Reputation: 3477
I have two data frames that I obtained from a couple of csv files. For example:
df1
data1 data2 data3
0 cow cat 53
1 girl boy 12
2 monkey island 30
3 lucas arts 14
df2
data1 data2 data3
0 girl boy 50
1 cover disc 45
2 girl boy 47
3 pen pencil 15
4 book note 30
5 lucas arts 15
df2
data1 data2 data3
0 cover disc 45
1 pen pencil 15
2 book note 30
I would like to delete from df2 those rows that have the same values of data1 and data2 from df1, so that at the end I will end up with an updated df2. So far, I have done the following:
file1="fileA.csv"
file2="fileB.csv"
df1=pd.read_csv(file1)
df2=pd.read_csv(file2)
cond = df1[['data1','data2']].isin(df2[['data1','data2']])
df2.drop(df1[cond].index,inplace=True)
df2.to_csv("fileBUpdtated.csv",index=False)
But I am not getting the results that I need, what am I missing?
Upvotes: 3
Views: 736
Reputation: 323276
Let us try
out = df2[df2[['data1', 'data2']].apply(tuple,1).isin(df1[['data1', 'data2']].apply(tuple,1))]
Upvotes: 0
Reputation: 8508
The best option I found to do this is the following:
print (df2[~df2.isin(df1[['data1','data2']])])
Here, you are searching the values in each row of df2 (superset dataframe) against the values in df1 (2 specific columns in subset dataframe). If they are not found, then you want to print those records from df2.

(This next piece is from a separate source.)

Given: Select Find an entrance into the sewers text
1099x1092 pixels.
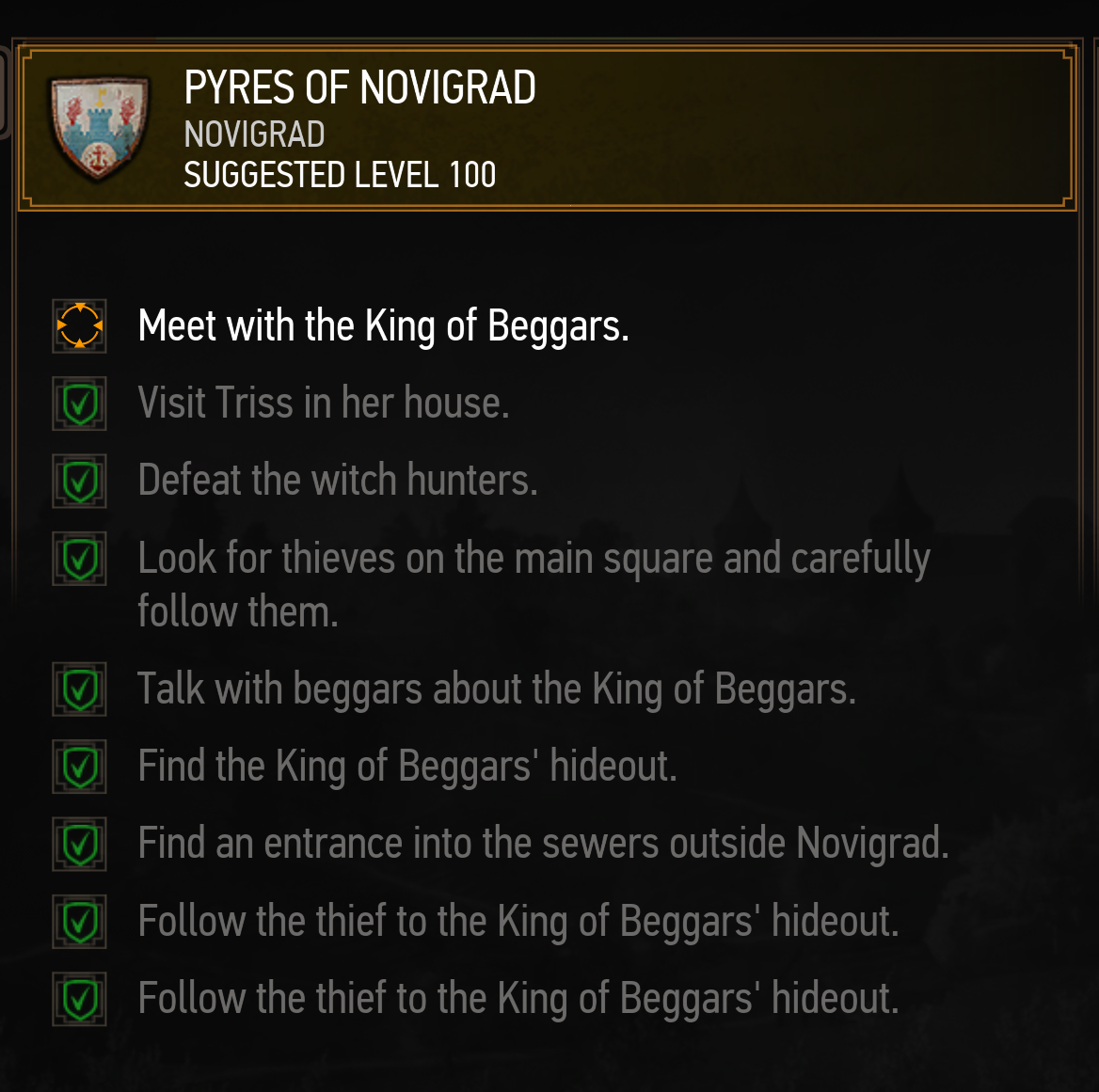Looking at the screenshot, I should 543,844.
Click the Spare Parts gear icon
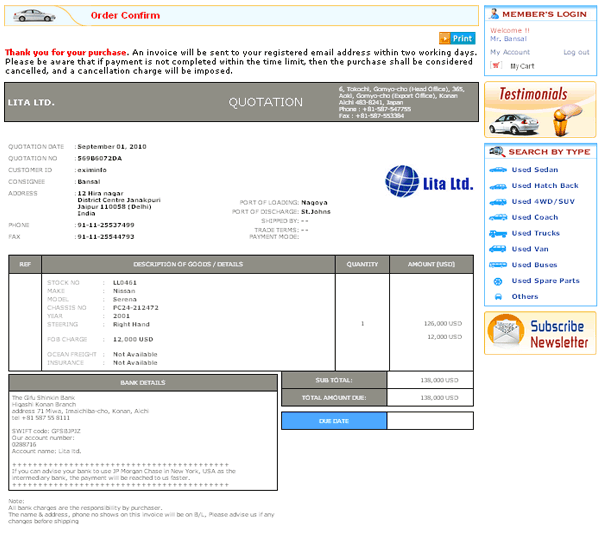Screen dimensions: 601x560 [497, 281]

This one does not do a merge. Instead, it is using boolean and index.
The output of this will be:
data1 data2 data3
1 cover disc 45
3 pen pencil 15
4 book note 30
Alternate, you can do the below:
You can find the common items in both, then exclude them and print the values.
If you want to remove them from df2, then reassign it back to df2.
common = df2.merge(df1,on=['data1','data2'])
df2 = df2[(~df2.data1.isin(common.data1))&(~df2.data2.isin(common.data2))]
print (df2)
The output of this will be:
data1 data2 data3
1 cover disc 45
3 pen pencil 15
4 book note 30
Upvotes: 1
Reputation: 5036
You can append df1
to df2
, then drop_duplicates
and keep the rows that are left and came from df2
df2.append(df1, ignore_index=True).drop_duplicates(['data1','data2'], keep=False).loc[:df2.index.max()]
Out:
data1 data2 data3
1 cover disc 45
3 pen pencil 15
4 book note 30
Upvotes: 2
Reputation: 30920
You need DataFrame.merge
cols = ['data1', 'data2']
df2 = df2.merge(df1[cols], on=cols, how='left', indicator=True)\
.loc[lambda x: x._merge.ne('both')].drop('_merge', axis=1)
print(df2)
data1 data2 data3
1 cover disc 45
3 pen pencil 15
4 book note 30
Upvotes: 6